Northern Gallery for Contemporary Art (NGCA) present a major survey of works by Graham Dolphin. Encompassing drawing, sculpture, sound and video the exhibition will include works drawn from private collections alongside new pieces created specifically for the NGCA. Over the last 15 years Dolphin has developed an extensive body of work exploring issues of fandom and idolatry, often with a meticulous and highly crafted approach to making. A graffiti-strewn door, lyrics carved into a vinyl record, a heavily worn bench carved with messages to a recently departed rock star, Dolphin offers sacred sites for a secular age. 

While Dolphin’s sculptures often have the look of something found, they are laboriously constructed using materials such as plaster, tip-ex, biro, felt-tips and graphite pencil. The artist harnesses readily available and cheap materials found in hobby stores and office stationary cupboards. Dolphin elides the materials of the workplace and the home, focusing our attention on issues of labour and time. In new works such as ‘660 Hits’ (2016) Dolphin smashes up an electric guitar, filming the process and then painstakingly re-assembling it. 

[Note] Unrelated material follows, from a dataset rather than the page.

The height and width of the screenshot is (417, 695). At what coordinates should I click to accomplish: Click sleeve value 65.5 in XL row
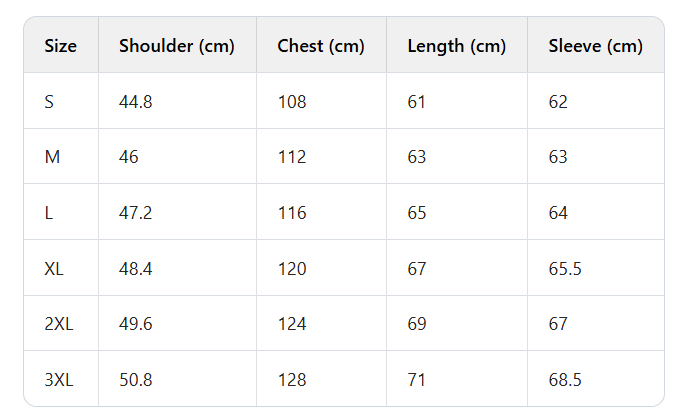(565, 268)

The gesture recalls Jimi Hendrix smashing his guitar on stage in the late Sixties. The seemingly impromptu act of public catharsis was, in fact, the suggestion of Hendrix’s manager. This iconic act of rebellion was a carefully choreographed piece of PR. The smashed guitar is a motif within the history of rock music and one can look towards Kurt Cobain’s ironic rehabilitation of the act in the Nineties as an attempt to amplify the uneasiness between authenticity and artifice. By smashing and then repairing his guitar, Dolphin rewinds the choreographed moment(s) of destruction(s), with the ameliorative gesture of repair. 

More recently, Dolphin has started to invert these forms of idolatry by asking amateur artists found online to draw portraits of him from a brief description. Situated throughout the exhibition, these drawings are at points surreal, affectionate and comical. The work operates as a type of anthropology, perhaps revealing more about the authors of the work than the represented subject. In a similar gesture, Dolphin has invited the musician Jad Fair to compose a song about him based on a brief description which acts as a soundtrack to the exhibition. 

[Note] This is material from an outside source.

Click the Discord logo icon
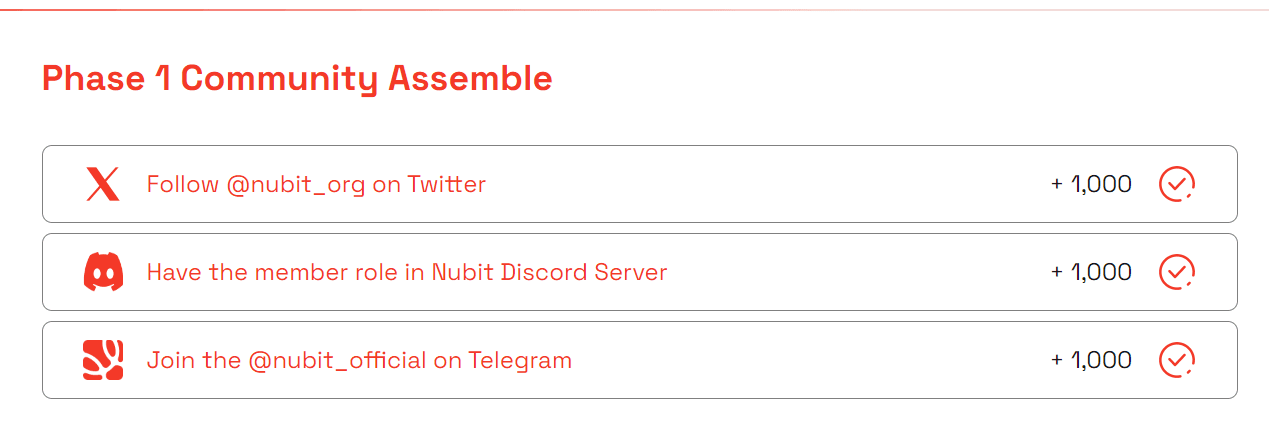This screenshot has width=1269, height=448. click(103, 272)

Running through all of Dolphin’s work of the last 15 years is an interest in how we construct our own identities through the identification of others. While cultural activity is often communal and social; listening to music, just like making art, often involves deeply personal acts of withdrawal. Situated somewhere between a hobby and work, making art in the studio requires a particular type of semi-private labour. 

The exhibition at NGCA coincides with further presentations of new work by Dolphin at Tyneside Cinema, Newcastle and National Glass Centre, Sunderland and will be supplemented with a series of new essays written on the artist as well as an extensive public programme of events.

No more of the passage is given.